Leitsatz (amtlich)
Auch Krankengeld aus einer freiwilligen Weiterversicherung bei einer Ersatzkasse ist solches im Sinne von RKG § 74 in der vom 1.1.1957 bis 31.7.1961 geltenden Fassung.
Normenkette
RKG § 74 Fassung: 1957-05-21
Tenor
Die Revision des Klägers gegen das Urteil des Landessozialgerichts Niedersachsen vom 22. Mai 1962 wird zurückgewiesen.
Außergerichtliche Kosten sind nicht zu erstatten.
Gründe
I.
Die Beklagte bewilligte dem Kläger vom 1. Januar 1959 an Knappschaftsrente wegen Erwerbsunfähigkeit als Gesamtleistung nach § 101 des Reichsknappschaftsgesetzes (RKG), gewährte aber diese Rente nach § 74 RKG vom 18. Mai 1959 bis zum 25. Januar 1960 nicht, weil der Kläger für diese Zeit als freiwillig Weiterversicherter von der Deutschen Angestellten-Krankenkasse ein Krankengeld von täglich 21 DM erhalten hatte; er war dort nach Beitragsklasse 31 mit Krankengeldanspruch eingestuft worden und zahlte einen monatlichen Beitrag von 33 DM und ab 1. Januar 1959 von 38 DM, während der Beitrag in der Beitragsklasse ohne Anspruch auf Krankengeld zunächst 25 DM und später 33 DM betragen hätte. Der Widerspruch blieb erfolglos. Das Sozialgericht (SG) verurteilte die Beklagte, dem Kläger die Rente ohne Einschränkung zu zahlen, weil § 74 RKG nicht auf das Krankengeld aus freiwilliger Weiterversicherung zu beziehen sei. Auf die zugelassene Berufung der Beklagten wies das Landessozialgericht (LSG) die Klage ab. Zur Begründung führte es aus, § 74 RKG gelte auch, wenn es sich um Leistungen für Wanderversicherte handele (§§ 101, 103 Abs. 2 RKG). Die gesetzliche Regelung lasse nicht erkennen, ob zwischen dem Krankengeld auf Grund einer Pflichtversicherung und dem auf Grund freiwilliger Weiterversicherung zu unterscheiden sei. Nach seinem Wortlaut gelte jedoch § 74 RKG für jedes Krankengeld. In Satz 2 sei zwar eine Einschränkung dieses Grundsatzes enthalten; wenn der Gesetzgeber jedoch beabsichtigt hätte, eine entsprechende Einschränkung auch bei Bezug von Krankengeld aus freiwilliger Weiterversicherung anzuordnen, so hätte es eines eindeutigen Ausspruchs im Gesetz bedurft. Das Bundessozialgericht (BSG) habe im Urteil vom 24. Mai 1960 (BSG 12, 161) im Unfallrecht ausgesprochen, daß Krankengeld einer Ersatzkasse an freiwillig Weiterversicherte echte Sozialversicherungsleistungen seien. Es sei zwar zuzugeben, daß diese Regelung unbefriedigend sei, jedoch seien die Gerichte nicht befugt, sich im Wege richterlichen Billigkeitsrechts über eindeutige gesetzliche Vorschriften hinwegzusetzen. Diese Regelung sei auch kein Verstoß gegen Art. 3 des Grundgesetzes (GG), da zwischen Renten aus der knappschaftlichen Pflichtversicherung einerseits und denen aus der Arbeiter- und Angestellten-Rentenversicherung andererseits ein tatsächlicher Unterschied bestehe, weil die Höhe der zu gewährenden Leistungen wesentliche Unterschiede aufweise. Revision wurde zugelassen.

→ ARBEITSANWEISUNGEN
A) Nennen Sie alle Abkürzungen, die der Lesetext in Klammern direkt hinter einem ausgeschriebenen Namen einführt, jeweils zusammen mit diesem Namen.
B) Schreiben Sie den Abschnitt des Lesetextes von „Leitsatz (amtlich)“ bis „nicht zu erstatten.“ wortgetreu ab.
C) Stimmen die folgenden Aussagen mit dem Lesetext überein? Antworten Sie jeweils mit Ja oder Nein und zitieren Sie die entscheidenden Worte.
(i) Der Kläger bekam von der Deutschen Angestellten-Krankenkasse täglich 21 DM Krankengeld.
(ii) Das Sozialgericht wies die Klage des Klägers ab.
(iii) Die Revision des Klägers hatte Erfolg.
Die Datensätze sind eigenständiges Material und gehören nicht zum Lesetext.

→ EXTRAHIERTE DATEN
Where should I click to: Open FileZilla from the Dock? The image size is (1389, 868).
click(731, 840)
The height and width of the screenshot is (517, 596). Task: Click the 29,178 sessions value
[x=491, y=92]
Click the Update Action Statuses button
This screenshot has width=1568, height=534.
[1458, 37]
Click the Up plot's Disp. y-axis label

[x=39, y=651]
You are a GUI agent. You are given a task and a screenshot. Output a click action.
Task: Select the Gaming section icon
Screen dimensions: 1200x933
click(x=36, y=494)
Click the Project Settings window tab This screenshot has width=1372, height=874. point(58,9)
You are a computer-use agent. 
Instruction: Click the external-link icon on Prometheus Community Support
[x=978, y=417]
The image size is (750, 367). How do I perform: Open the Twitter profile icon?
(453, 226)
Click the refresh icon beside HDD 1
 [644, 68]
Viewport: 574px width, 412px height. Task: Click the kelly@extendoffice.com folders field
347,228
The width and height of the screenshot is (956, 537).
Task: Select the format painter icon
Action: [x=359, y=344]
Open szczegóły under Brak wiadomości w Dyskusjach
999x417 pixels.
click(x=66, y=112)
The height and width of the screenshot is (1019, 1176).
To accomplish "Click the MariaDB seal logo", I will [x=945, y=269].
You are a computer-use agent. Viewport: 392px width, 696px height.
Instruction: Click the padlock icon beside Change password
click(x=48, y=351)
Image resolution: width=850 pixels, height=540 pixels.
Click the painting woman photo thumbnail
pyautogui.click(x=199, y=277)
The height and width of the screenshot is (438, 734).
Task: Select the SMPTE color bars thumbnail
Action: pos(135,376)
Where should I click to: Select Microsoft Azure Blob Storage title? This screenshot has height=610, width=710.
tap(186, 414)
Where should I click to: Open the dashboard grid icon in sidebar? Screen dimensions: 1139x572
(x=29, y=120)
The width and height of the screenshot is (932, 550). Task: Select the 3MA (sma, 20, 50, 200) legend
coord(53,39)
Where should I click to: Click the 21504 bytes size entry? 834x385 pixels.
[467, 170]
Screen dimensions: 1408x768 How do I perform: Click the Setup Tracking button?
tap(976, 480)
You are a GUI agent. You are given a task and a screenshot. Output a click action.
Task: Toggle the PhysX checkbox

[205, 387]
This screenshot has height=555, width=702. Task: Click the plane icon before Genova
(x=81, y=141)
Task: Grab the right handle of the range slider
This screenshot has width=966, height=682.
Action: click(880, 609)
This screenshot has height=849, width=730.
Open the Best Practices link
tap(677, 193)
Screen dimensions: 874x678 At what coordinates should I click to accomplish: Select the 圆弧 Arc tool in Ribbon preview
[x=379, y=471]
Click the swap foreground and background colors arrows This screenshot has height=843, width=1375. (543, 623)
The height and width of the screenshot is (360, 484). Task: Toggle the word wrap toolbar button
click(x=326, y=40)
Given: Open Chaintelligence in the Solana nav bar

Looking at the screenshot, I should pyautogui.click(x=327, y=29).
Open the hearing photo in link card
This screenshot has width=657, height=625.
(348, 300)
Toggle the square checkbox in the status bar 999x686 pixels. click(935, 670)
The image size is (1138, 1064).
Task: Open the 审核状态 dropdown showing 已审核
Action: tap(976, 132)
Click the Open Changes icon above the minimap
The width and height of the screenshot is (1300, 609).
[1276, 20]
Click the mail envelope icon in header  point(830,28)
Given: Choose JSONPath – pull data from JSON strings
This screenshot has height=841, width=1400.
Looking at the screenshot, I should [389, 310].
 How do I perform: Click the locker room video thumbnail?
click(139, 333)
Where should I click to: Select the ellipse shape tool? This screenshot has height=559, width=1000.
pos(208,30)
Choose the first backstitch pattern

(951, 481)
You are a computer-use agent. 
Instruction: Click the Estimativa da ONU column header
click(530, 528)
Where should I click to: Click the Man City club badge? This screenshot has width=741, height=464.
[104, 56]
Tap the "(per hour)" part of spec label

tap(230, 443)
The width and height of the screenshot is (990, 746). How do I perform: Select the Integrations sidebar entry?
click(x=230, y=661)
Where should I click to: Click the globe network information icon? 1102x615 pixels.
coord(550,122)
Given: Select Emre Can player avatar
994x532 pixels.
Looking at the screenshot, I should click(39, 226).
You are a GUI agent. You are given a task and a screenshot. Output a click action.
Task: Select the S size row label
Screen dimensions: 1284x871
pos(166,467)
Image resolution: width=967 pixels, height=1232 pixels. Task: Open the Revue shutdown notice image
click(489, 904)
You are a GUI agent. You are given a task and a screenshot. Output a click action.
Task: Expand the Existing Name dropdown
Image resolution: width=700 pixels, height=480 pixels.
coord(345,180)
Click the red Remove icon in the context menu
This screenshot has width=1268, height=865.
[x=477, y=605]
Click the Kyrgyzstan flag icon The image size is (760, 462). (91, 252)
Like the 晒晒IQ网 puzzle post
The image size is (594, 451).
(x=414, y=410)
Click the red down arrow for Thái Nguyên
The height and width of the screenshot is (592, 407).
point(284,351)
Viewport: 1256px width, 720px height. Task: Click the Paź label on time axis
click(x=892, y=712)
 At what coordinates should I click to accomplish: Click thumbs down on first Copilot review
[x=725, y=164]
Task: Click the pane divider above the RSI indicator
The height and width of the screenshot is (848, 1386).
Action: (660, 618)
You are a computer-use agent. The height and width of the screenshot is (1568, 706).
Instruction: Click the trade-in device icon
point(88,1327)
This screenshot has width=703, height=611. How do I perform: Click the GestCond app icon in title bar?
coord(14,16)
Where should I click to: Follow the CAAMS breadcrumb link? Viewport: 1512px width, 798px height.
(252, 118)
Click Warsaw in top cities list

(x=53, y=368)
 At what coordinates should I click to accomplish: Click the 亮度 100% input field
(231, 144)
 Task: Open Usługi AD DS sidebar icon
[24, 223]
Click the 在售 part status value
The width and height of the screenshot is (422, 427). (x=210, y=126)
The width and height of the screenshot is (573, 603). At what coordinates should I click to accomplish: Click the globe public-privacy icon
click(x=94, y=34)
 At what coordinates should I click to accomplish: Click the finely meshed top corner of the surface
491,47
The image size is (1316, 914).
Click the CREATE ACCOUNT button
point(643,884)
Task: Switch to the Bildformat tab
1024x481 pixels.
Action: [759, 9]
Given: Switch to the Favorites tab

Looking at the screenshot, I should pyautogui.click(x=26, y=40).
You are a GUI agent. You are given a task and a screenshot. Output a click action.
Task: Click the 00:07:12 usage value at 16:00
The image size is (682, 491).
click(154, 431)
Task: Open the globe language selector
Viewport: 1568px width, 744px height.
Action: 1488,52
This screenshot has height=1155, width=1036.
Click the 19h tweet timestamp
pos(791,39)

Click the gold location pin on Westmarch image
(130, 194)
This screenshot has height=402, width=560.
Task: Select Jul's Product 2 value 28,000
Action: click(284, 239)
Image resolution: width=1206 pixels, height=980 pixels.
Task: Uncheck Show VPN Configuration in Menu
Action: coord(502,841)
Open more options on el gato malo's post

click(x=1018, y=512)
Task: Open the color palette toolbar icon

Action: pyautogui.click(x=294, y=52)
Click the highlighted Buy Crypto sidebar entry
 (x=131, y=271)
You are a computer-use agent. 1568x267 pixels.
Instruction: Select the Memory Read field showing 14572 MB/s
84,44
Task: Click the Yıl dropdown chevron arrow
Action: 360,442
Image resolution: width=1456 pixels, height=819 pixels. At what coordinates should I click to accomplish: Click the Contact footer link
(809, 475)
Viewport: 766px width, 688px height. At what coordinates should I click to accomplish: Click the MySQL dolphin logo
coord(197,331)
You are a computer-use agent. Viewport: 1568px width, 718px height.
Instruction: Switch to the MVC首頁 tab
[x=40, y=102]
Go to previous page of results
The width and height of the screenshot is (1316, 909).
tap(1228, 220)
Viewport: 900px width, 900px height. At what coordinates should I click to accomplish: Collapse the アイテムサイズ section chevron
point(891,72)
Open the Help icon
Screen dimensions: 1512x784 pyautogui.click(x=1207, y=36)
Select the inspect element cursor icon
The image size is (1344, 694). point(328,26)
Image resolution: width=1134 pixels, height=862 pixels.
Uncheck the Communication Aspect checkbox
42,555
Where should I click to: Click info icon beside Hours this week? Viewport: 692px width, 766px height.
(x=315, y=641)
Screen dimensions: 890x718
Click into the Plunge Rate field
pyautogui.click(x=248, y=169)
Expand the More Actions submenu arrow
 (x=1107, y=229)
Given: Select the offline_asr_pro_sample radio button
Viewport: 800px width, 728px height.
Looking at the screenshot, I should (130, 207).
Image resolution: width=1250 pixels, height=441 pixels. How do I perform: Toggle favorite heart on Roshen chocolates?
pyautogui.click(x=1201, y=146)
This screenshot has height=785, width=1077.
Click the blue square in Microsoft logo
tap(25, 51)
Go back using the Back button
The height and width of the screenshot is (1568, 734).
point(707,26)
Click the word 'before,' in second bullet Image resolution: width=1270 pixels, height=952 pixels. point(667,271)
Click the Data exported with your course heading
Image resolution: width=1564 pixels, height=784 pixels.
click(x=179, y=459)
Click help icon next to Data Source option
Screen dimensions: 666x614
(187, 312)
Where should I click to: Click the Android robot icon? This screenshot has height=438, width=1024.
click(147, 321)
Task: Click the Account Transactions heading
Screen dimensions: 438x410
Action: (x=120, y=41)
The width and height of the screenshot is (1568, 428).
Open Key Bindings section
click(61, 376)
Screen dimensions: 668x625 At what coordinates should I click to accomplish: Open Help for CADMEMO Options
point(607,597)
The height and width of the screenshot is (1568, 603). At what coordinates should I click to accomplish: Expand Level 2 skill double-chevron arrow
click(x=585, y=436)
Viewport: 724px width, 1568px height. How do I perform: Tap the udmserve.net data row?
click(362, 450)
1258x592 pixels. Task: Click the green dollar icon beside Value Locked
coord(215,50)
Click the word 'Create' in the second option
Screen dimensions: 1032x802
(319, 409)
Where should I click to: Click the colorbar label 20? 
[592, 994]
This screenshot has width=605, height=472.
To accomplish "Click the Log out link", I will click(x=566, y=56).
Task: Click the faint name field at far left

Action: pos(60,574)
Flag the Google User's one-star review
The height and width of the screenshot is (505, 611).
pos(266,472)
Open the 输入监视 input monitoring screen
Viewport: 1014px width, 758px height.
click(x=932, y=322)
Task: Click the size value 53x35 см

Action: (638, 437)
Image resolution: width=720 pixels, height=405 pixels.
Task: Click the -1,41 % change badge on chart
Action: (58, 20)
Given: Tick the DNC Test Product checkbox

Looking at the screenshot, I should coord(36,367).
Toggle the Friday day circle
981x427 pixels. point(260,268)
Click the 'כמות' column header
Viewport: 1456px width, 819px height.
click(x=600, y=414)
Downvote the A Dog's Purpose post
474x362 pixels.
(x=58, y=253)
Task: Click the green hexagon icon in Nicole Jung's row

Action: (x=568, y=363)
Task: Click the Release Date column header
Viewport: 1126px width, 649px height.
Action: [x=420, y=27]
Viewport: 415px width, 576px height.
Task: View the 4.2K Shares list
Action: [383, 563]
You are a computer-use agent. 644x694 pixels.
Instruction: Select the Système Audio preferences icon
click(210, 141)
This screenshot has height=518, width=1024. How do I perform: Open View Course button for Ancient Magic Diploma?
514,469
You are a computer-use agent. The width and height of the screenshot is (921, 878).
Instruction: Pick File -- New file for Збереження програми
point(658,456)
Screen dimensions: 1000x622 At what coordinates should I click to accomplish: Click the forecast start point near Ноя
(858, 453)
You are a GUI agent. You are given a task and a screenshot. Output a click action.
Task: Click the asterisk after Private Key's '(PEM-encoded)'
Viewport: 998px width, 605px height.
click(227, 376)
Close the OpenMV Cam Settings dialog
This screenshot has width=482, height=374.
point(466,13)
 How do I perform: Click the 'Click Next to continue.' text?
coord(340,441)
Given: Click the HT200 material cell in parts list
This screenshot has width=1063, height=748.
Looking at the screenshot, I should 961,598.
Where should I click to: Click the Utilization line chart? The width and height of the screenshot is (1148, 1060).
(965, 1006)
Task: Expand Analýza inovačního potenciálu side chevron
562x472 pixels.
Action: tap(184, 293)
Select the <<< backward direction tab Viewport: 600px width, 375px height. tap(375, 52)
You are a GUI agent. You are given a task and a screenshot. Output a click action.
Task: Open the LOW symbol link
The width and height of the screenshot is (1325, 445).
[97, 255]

→ LÖSUNGEN
A)
RKG – Reichsknappschaftsgesetzes
SG – Sozialgericht
LSG – Landessozialgericht
BSG – Bundessozialgericht
GG – Grundgesetzes

B)
Leitsatz (amtlich)
Auch Krankengeld aus einer freiwilligen Weiterversicherung bei einer Ersatzkasse ist solches im Sinne von RKG § 74 in der vom 1.1.1957 bis 31.7.1961 geltenden Fassung.
Normenkette
RKG § 74 Fassung: 1957-05-21
Tenor
Die Revision des Klägers gegen das Urteil des Landessozialgerichts Niedersachsen vom 22. Mai 1962 wird zurückgewiesen.
Außergerichtliche Kosten sind nicht zu erstatten.

C)
(i) Ja: „ein Krankengeld von täglich 21 DM erhalten hatte“
(ii) Nein: „Das Sozialgericht (SG) verurteilte die Beklagte, dem Kläger die Rente ohne Einschränkung zu zahlen“
(iii) Nein: „Die Revision des Klägers gegen das Urteil des Landessozialgerichts Niedersachsen vom 22. Mai 1962 wird zurückgewiesen.“